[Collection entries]

- Opening Delimiter -

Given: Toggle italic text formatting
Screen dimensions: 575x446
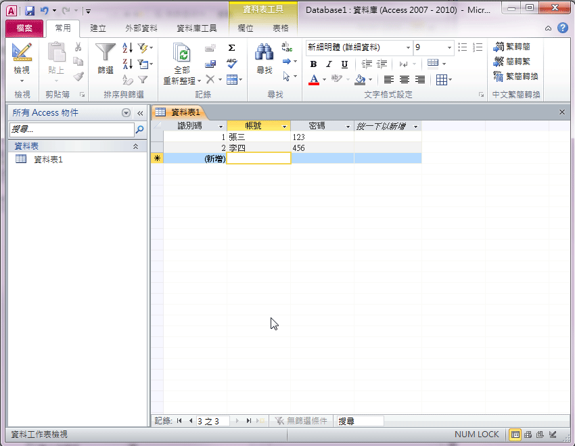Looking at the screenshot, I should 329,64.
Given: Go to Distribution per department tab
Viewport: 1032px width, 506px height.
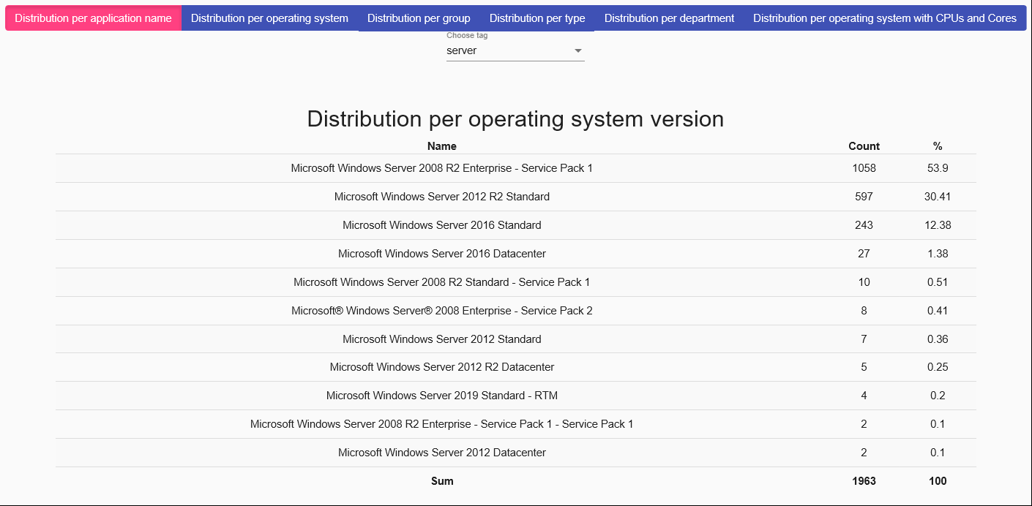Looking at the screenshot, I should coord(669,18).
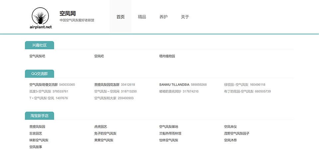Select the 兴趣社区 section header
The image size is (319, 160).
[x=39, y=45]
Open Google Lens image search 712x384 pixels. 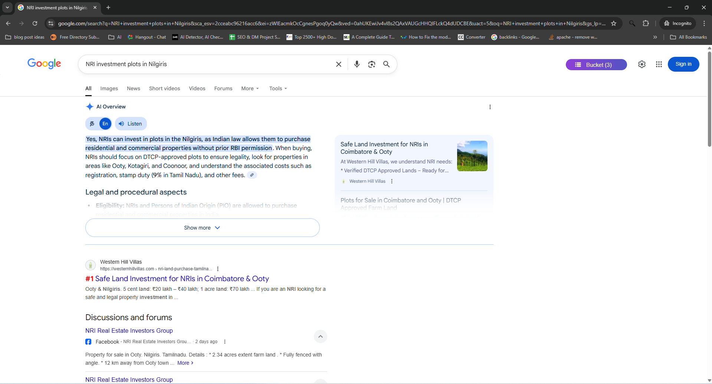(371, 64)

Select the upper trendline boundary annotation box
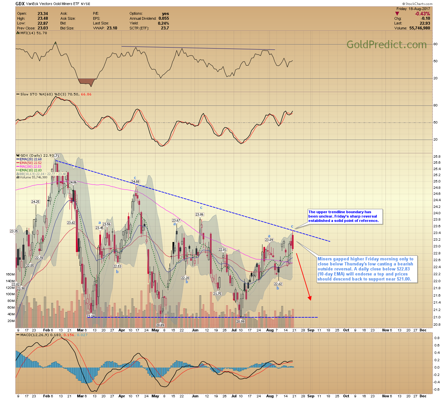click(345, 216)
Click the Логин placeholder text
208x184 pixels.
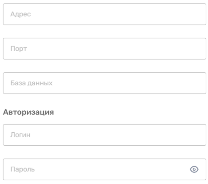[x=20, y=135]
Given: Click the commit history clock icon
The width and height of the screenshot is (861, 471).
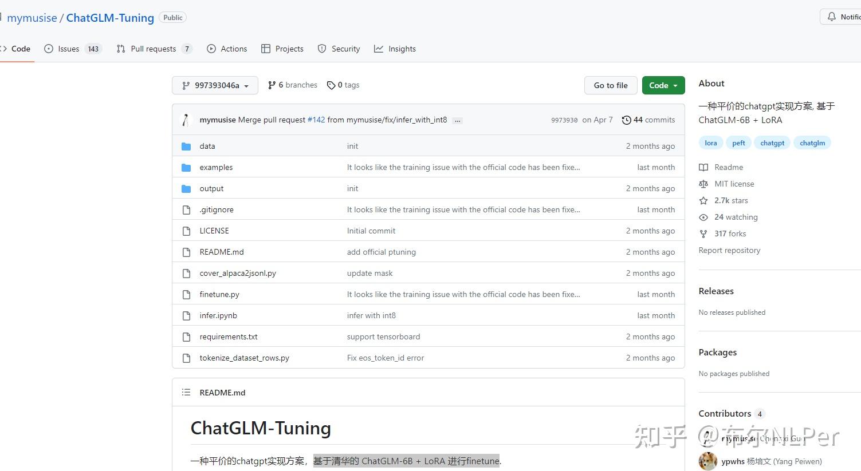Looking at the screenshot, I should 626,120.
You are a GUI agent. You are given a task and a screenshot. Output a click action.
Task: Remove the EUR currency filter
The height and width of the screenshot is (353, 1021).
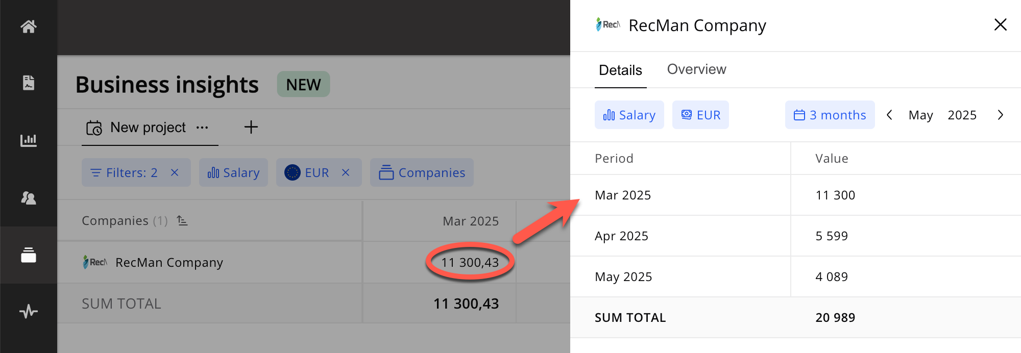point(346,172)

- Closing Delimiter -

▶ _Requirement_
Each line from the line containing "Click the Логин placeholder text" through the last line above must be written out exactly, and every picture must be omitted.

▶ _Result of the task_
Click the Логин placeholder text
208x184 pixels.
[x=20, y=135]
Given: Click the commit history clock icon
The width and height of the screenshot is (861, 471).
Looking at the screenshot, I should 626,120.
You are a GUI agent. You are given a task and a screenshot. Output a click action.
Task: Remove the EUR currency filter
The height and width of the screenshot is (353, 1021).
point(346,172)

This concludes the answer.